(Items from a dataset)
▼▼▼

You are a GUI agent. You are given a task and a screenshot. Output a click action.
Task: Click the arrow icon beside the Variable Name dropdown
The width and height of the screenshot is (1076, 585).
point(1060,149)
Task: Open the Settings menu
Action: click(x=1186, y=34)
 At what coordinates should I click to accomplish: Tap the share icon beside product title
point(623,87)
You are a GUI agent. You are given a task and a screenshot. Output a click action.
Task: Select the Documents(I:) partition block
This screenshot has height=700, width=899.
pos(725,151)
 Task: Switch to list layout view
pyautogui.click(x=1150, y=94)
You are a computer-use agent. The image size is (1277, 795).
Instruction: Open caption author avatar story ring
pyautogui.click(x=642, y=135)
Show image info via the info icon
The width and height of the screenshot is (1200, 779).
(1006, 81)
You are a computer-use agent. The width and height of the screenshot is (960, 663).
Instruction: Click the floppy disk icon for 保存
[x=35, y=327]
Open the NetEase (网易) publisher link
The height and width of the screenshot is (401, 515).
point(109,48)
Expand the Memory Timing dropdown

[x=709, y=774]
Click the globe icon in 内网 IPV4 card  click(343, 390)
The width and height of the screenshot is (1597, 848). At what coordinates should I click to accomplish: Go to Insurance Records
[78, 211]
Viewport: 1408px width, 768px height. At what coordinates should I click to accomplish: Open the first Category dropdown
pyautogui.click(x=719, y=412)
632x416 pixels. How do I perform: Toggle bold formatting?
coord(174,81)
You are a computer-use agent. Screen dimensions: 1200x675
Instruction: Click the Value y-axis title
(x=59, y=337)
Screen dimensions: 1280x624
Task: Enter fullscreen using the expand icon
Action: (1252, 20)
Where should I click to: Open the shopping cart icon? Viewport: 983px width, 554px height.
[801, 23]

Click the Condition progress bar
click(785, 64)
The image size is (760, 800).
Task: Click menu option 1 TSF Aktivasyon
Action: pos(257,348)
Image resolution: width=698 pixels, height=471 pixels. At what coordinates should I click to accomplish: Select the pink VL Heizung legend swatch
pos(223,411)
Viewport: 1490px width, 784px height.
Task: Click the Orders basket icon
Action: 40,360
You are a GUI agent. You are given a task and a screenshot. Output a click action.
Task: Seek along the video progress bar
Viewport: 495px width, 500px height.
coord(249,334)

▲▲▲

§ Problem requirements
Each entry above should be retyped exactly, with nothing missed.

§ Output
You are a GUI agent. You are given a task and a screenshot. Output a click action.
Task: Click the arrow icon beside the Variable Name dropdown
The width and height of the screenshot is (1076, 585).
point(1060,149)
Task: Open the Settings menu
Action: click(x=1186, y=34)
 At what coordinates should I click to accomplish: Tap the share icon beside product title
point(623,87)
You are a GUI agent. You are given a task and a screenshot. Output a click action.
Task: Select the Documents(I:) partition block
This screenshot has height=700, width=899.
pos(725,151)
 Task: Switch to list layout view
pyautogui.click(x=1150, y=94)
You are a computer-use agent. The image size is (1277, 795).
Instruction: Open caption author avatar story ring
pyautogui.click(x=642, y=135)
Show image info via the info icon
The width and height of the screenshot is (1200, 779).
(1006, 81)
You are a computer-use agent. The width and height of the screenshot is (960, 663).
Instruction: Click the floppy disk icon for 保存
[x=35, y=327]
Open the NetEase (网易) publisher link
The height and width of the screenshot is (401, 515).
point(109,48)
Expand the Memory Timing dropdown

[x=709, y=774]
Click the globe icon in 内网 IPV4 card  click(343, 390)
The width and height of the screenshot is (1597, 848). At what coordinates should I click to accomplish: Go to Insurance Records
[78, 211]
Viewport: 1408px width, 768px height. At what coordinates should I click to accomplish: Open the first Category dropdown
pyautogui.click(x=719, y=412)
632x416 pixels. How do I perform: Toggle bold formatting?
coord(174,81)
You are a computer-use agent. Screen dimensions: 1200x675
Instruction: Click the Value y-axis title
(x=59, y=337)
Screen dimensions: 1280x624
Task: Enter fullscreen using the expand icon
Action: (1252, 20)
Where should I click to: Open the shopping cart icon? Viewport: 983px width, 554px height.
[801, 23]

Click the Condition progress bar
click(785, 64)
The image size is (760, 800).
Task: Click menu option 1 TSF Aktivasyon
Action: pos(257,348)
Image resolution: width=698 pixels, height=471 pixels. At what coordinates should I click to accomplish: Select the pink VL Heizung legend swatch
pos(223,411)
Viewport: 1490px width, 784px height.
Task: Click the Orders basket icon
Action: 40,360
You are a GUI agent. You are given a task and a screenshot. Output a click action.
Task: Seek along the video progress bar
Viewport: 495px width, 500px height.
coord(249,334)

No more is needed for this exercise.